If you frequent the library, you may have noticed someone walking around making notes on a clipboard or have had someone stop you on your way in or out to ask you some questions. This phenomenon is a result of the library ethnography project being conducted by Anthropology department chair and Professor Bill Roberts and his Anthropology Toolkit course. 

The project is the second iteration of an ethnography begun in fall of 2015. Students, working in collaboration with the St. Mary’s library faculty used a variety of methods to determine how students used the library and what could make their library experience better. Some of the trends seen in student responses led to real change in the library, including the creation of the quiet study room on the second floor and the study space next to the circulation desk. 

The current project involves many of the methods as the initial project, including student focus groups, faculty surveys and instantaneous behavior sampling–making rounds of the library and taking note of how many people are in an area and what they are doing at the time of sampling. However, much has changed since 2015, leading to some changes in methodology. For example, in 2015, when instantaneous behavior sampling was conducted, any time a student was on their phone it was marked down as a leisure activity. In 2021 it is hard to be certain what a student is using their phone for–they could just as easily use their phone for entertainment as for school work, as Katherine Ryner, Associate Director of the Library and Head of Collections Support Services pointed out. 

Students in the Toolkit class began very generally, discussing ideas with their peers and reporting back with stories about the library that could potentially inform the project. “In these stories some themes begin to emerge,” stated Roberts. “Anthropological research is like a funnel; you start very broadly and narrow it down.” From there, they were able to build on this research to develop questions for surveying students as they entered or left the library. “It’s one of those things where at the beginning of the conversation it is hard to get it going, [the topic is] sort of mundane,” said junior Maggie Murdoch. 

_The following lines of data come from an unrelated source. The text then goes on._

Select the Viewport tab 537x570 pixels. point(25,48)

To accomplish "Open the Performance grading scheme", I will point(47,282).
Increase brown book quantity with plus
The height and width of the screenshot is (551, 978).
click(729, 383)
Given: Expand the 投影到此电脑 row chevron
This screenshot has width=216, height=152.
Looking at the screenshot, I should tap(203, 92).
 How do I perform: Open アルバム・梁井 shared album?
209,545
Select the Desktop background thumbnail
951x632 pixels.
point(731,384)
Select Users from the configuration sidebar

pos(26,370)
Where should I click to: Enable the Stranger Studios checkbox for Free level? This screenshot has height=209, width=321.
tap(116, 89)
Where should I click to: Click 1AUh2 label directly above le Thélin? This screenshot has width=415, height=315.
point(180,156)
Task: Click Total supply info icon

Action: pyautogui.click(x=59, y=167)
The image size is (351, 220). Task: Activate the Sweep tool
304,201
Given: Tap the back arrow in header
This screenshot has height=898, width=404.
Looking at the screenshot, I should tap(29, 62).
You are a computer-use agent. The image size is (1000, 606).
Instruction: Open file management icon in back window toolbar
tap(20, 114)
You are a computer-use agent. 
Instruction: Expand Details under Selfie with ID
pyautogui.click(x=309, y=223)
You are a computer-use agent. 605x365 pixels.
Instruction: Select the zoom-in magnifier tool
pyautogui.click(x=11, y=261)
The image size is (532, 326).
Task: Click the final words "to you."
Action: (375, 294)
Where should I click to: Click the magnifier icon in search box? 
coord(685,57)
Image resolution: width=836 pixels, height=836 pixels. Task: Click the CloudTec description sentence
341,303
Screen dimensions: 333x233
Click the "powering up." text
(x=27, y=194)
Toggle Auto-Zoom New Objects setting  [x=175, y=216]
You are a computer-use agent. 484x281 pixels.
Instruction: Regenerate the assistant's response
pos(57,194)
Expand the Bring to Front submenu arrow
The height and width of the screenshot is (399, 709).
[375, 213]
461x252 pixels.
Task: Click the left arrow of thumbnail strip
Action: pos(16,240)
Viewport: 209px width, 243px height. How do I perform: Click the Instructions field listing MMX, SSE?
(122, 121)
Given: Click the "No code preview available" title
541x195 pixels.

The project is a long-term one, with the ninth meeting of the semester dedicated to the project having occurred on September 29. The overall goals are to determine what students use the library for, what they like or dislike about it and what they feel the library could do to better suit their needs. Based on these goals, the library can decide what changes they are able to make and how to best allocate resources. An unintended result is that the Toolkit students themselves are becoming better acquainted with the library. “It made me have to explore the library,” said sophomore Erin Hurley, “especially after COVID, I mostly only went to study rooms.” As a smaller goal, the library is having a bit of an identity crisis, according to Ryner. It was formerly known as the LAMC–library archives and media center–but the media center and archives are no longer in the same building. Therefore, suggestions for new slogans to rebrand the library are welcome!